In realtà, però, la sensazione è che si sia ancora in alto mare e che, anzi, oggi le cose siano molto più complicate dal fatto che la maggioranza di governo sia quantomai eterogenea: difficile conciliare la prudenza del ministro Roberto Speranza con le istanze del leader della Lega Matteo Salvini. Come trovare un punto di caduta comune tra chi vorrebbe aprire bar e ristoranti la sera, o mantenerli aperti anche in zona arancione, e chi invece sin qui ha ritenuto necessario tenere chiusi cinema, teatri e persino i musei nel weekend, aprendoli solo infrasettimanalmente (cioè quando nessuno storicamente li visita)? La risposta dovrà trovarla il professor Mario Draghi nella sua nuova, difficile, delicatissima posizione di premier della maggioranza di governo più disomogenea che si potesse immaginare.

Il futuro di bar, ristoranti, piscine, palestre, cinema e teatri

Quali le ipotesi? Anzitutto parrebbe essersi eclissata l'idea di una zona arancione in tutto il Paese, o comunque l'idea di applicare in modo uniforme delle norme maggiormente restrittive in tutte le Regioni. Molto più concreta la possibilità che si cerchi di contenere le varianti del virus con micro-lockdown localizzati dove si presentino focolai. In via preliminare, anzitutto, resterà dunque il sistema delle differenti zone di rischio (con i relativi colori) che pare dunque destinato ad essere confermato. L'Italia anche dal 6 marzo sarà suddivisa in area gialla, arancione e rossa, ma a mutare potrebbero essere le regole valide all'interno delle singole zone. C'è chi propone di riconsiderare le valutazioni fatte circa alcune tipologie di attività particolarmente danneggiate sin qui dalle restrizioni, su tutte quelle del settore ristorazione. La volontà sarebbe insomma quella di differenziare tra loro le stesse varie tipologie di attività commerciali di tale settore, ad esempio allentando maggiormente le restrizioni per quei locali in cui è possibile occupare posti a sedere, dunque mantenere con maggior rigore il rispetto dei protocolli, del distanziamento interpersonale ed evitare assembramenti. 
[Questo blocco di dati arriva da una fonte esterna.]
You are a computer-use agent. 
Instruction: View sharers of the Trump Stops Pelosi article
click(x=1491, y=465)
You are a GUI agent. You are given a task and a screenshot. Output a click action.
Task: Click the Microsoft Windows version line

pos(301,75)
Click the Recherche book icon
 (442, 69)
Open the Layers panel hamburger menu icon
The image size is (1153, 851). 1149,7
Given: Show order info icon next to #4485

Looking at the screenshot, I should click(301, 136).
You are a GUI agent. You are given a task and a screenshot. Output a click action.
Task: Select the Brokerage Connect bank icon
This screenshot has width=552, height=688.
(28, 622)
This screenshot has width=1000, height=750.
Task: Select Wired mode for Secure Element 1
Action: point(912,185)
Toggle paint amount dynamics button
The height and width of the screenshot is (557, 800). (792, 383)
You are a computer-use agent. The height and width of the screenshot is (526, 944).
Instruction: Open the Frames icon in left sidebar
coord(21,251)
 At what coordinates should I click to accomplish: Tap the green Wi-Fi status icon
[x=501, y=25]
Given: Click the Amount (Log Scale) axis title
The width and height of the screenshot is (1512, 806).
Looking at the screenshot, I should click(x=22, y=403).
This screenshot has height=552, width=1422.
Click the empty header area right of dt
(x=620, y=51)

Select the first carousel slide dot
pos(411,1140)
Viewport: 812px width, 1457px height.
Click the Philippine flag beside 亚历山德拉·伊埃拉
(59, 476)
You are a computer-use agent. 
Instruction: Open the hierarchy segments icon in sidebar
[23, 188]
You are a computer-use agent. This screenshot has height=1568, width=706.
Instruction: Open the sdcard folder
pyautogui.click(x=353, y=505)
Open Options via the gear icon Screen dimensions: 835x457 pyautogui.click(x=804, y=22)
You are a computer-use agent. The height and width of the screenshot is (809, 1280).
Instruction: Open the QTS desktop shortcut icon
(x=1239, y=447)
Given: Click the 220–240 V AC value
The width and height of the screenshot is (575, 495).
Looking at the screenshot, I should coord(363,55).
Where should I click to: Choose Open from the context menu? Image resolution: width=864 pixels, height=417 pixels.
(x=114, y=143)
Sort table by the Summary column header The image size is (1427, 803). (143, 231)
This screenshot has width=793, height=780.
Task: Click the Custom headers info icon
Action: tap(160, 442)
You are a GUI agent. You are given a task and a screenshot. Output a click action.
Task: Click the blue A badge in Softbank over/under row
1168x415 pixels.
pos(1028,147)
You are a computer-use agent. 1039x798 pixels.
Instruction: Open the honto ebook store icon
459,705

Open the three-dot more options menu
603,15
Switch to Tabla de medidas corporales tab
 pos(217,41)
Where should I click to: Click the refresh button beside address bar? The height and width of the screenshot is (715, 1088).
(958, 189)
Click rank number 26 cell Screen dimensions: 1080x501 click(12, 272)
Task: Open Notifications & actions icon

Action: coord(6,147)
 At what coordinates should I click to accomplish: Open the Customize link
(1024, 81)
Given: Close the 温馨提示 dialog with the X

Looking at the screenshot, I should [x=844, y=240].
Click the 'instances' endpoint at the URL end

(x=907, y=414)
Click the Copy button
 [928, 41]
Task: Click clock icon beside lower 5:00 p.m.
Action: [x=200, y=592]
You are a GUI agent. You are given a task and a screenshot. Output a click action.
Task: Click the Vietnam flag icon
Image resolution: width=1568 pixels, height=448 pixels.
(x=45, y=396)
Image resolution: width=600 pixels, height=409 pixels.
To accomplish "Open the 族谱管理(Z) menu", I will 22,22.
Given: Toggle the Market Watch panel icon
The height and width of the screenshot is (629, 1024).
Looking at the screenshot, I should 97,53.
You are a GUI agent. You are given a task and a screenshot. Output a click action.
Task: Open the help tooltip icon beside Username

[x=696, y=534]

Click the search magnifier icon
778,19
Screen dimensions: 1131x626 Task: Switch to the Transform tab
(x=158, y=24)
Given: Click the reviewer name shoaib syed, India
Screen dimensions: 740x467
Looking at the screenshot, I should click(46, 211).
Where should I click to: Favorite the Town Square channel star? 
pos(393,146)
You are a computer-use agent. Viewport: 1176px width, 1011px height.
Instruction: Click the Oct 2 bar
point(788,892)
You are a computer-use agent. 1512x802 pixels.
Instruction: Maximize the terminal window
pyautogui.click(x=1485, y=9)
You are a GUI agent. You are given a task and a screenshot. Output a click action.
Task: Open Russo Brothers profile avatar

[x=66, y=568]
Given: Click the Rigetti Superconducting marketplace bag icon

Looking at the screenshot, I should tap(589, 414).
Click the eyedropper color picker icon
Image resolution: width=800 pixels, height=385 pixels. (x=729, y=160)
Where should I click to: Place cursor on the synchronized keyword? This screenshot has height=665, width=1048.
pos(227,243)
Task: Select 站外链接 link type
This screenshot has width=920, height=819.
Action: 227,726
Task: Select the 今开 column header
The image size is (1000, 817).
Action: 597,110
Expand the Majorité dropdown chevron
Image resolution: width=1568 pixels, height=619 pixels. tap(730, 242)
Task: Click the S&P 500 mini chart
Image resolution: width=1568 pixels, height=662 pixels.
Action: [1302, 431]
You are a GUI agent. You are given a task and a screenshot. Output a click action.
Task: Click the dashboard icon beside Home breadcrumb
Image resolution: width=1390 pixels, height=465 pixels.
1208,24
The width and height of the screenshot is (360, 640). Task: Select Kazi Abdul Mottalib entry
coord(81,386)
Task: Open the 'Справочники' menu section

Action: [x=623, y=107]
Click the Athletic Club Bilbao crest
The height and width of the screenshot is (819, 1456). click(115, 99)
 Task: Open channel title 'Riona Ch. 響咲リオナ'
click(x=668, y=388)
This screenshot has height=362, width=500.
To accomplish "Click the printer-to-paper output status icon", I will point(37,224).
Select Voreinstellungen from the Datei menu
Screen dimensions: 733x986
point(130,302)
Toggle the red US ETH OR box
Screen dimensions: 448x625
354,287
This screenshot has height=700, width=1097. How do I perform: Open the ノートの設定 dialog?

Si era anche parlato di una possibile riapertura di piscine e palestre, con tanto di protocollo del Cts, ma gli stessi scienziati hanno poi nei fatti sconsigliato di allentare le restrizioni in questa fase in cui è necessario contenere la diffusione delle varianti del virus. Assai difficile appare oggi che dal 6 marzo si possa nuovamente tornare a nuotare in piscina o a far pesi in palestra. In merito a teatri e cinema vanno segnalate alcune dichiarazioni del ministro alla Cultura Dario Franceschini che ha improvvisamente deciso di smentire il se stesso di alcuni mesi fa. In un'intervista al Corriere della Sera, Franceschini ha detto: «In questi mesi abbiamo capito che i luoghi più pericolosi sono quelli dove ti togli la mascherina: ristoranti, bar, case private. Nei teatri e nei cinema, già nella riapertura estiva, c’erano misure di sicurezza molto rigide che si sono rivelate efficienti: mascherina, distanziamento, igienizzazione delle mani, sanificazione dei locali». Tutte cose che già si sapevano ad ottobre scorso, ma al tempo il ministro Franceschini disse che musei, teatri e cinema andavano chiusi perché producevano una "mobilità di persone" che andava invece contenuta. Oggi che in zona gialla ci si muove ovunque dentro la propria Regione senza dover aver motivazioni valide, la chiusura di teatri e cinema è banalmente un'assurdità che, restringendo il campo di possibilità circa le scelte delle persone su come trascorrere il proprio tempo libero, rischia in realtà di produrre effetti persino controproducenti.